I'd love to avoid DTC becoming involved but can I do it? Can I leave out the transactional calls in methods1-3() and just let the TransactionScope figure it all out?

+1  A: 

What does SomeConnectionMethod() do? If it doesn't return the same connection in method1(), method2() and method3(), then you have a distributed transaction. So DTC will be involved to coordinate this transaction.

So you have to return the same connection in SomeConnectionMethod() to prevent DTC to involve in your transaction.

alygin
Thanks. I was worried about this. SomeConnectionMethod() is a utility method that creates a new Connection every time it's called. I can't change that, and unfortunately the class objDataObject is inherited from doesn't have its Connection object public or get-able as a property, so I can't share it with other objDataObjects. Sounds like I'm out of luck on this approach.
larryq
A: 

Why it doesn't work:

I think even if you would share the same connection (as suggested by larryq), it wouldn't work without getting DTC involved.

You want a Transaction scope to wrap those methods:

  • method1
    • Begin Tran
    • Commit Tran
  • method2
    • Begin Tran
    • Commit Tran
  • method3
    • Begin Tran
    • Commit Tran

In each method you begin and commit.
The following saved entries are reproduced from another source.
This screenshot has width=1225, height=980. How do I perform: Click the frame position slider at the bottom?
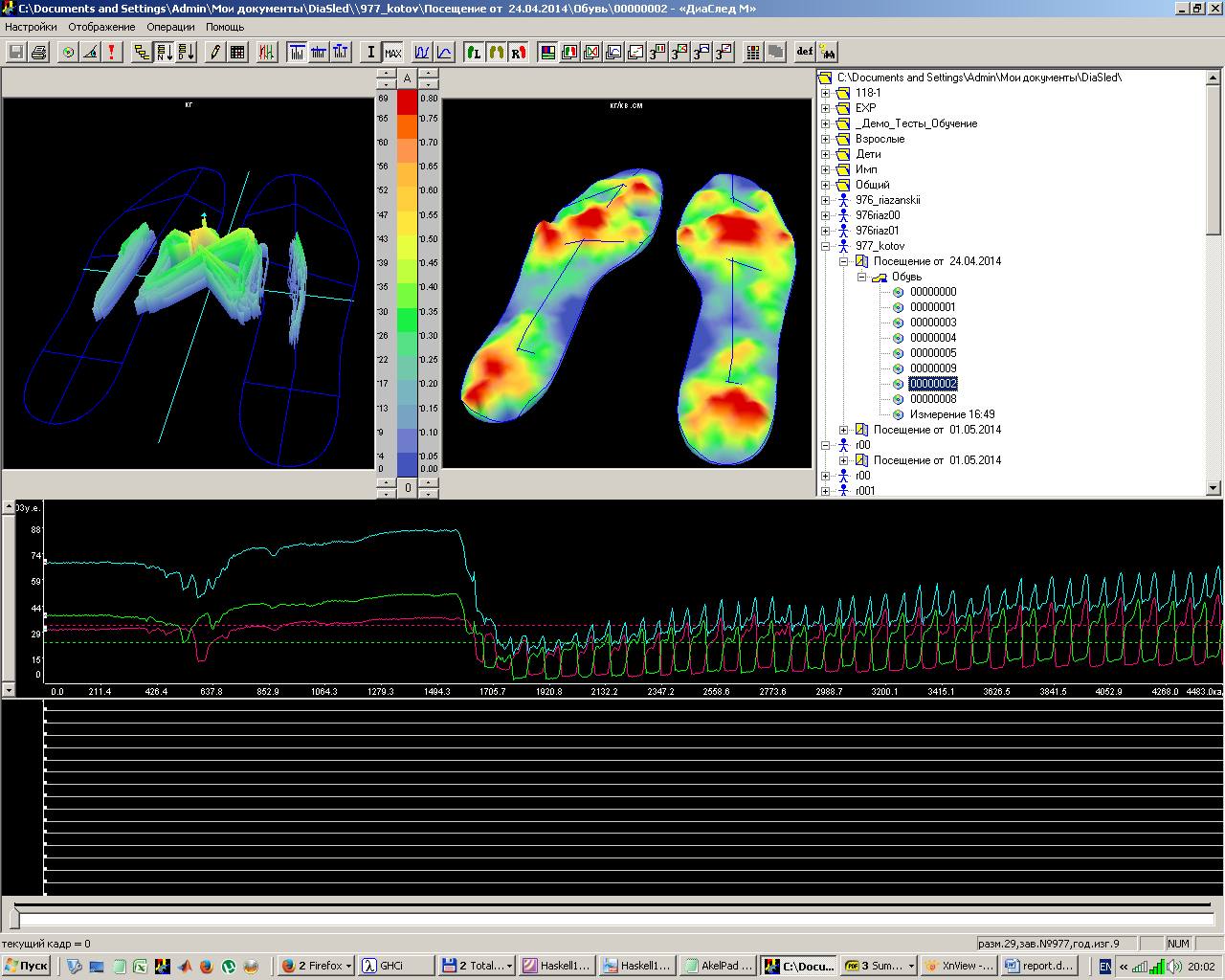coord(14,919)
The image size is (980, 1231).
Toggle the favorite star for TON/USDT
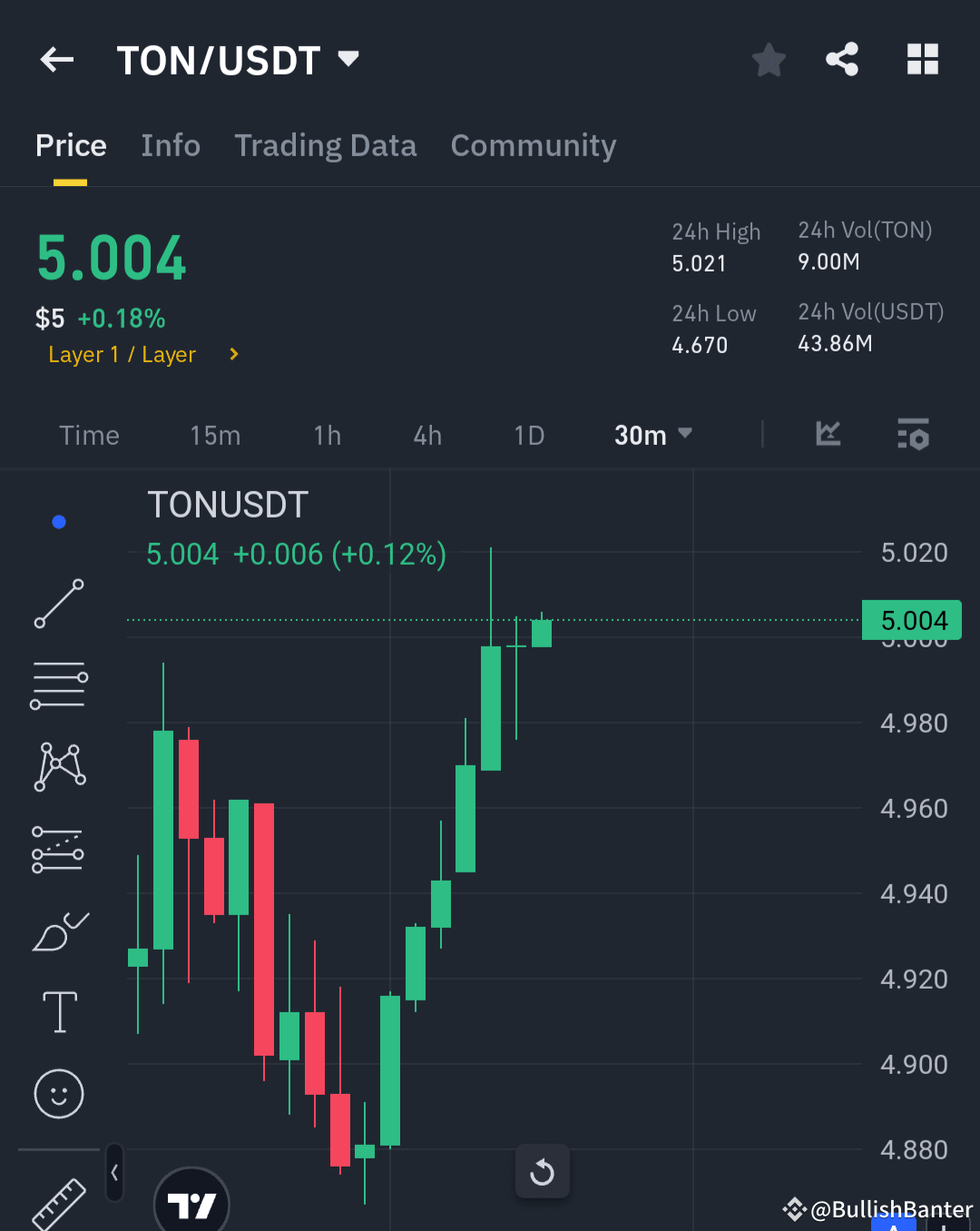pos(769,58)
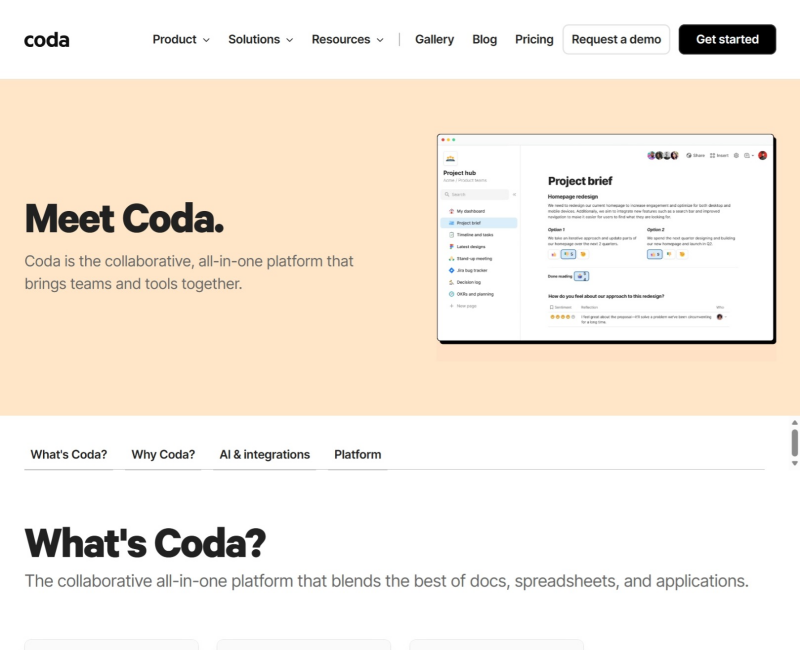Click the Coda logo
The width and height of the screenshot is (800, 650).
[x=47, y=40]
If something goes wrong in method3 you want to rollback everything, including the already committed transactions from method1&2. To do that you need a DTC transaction that is spanning all 3 methods.

Correct me if I am wrong, but I think you can use TransactionScope and avoid the use of DTC only if you do not begin and commit transactions inside the methods.

How could it work:

Do you really need to use transactions with begin and commit? Can't you do something like:

using (var scope = new TransactionScope(TransactionScopeOption.Required)) {
   objDataObject.ExecuteNonQuery(objCommand);
}

The Scope Required instead of RequiredNew uses an existing transaction if one already exists.

Please feel free to correct me if I got something wrong.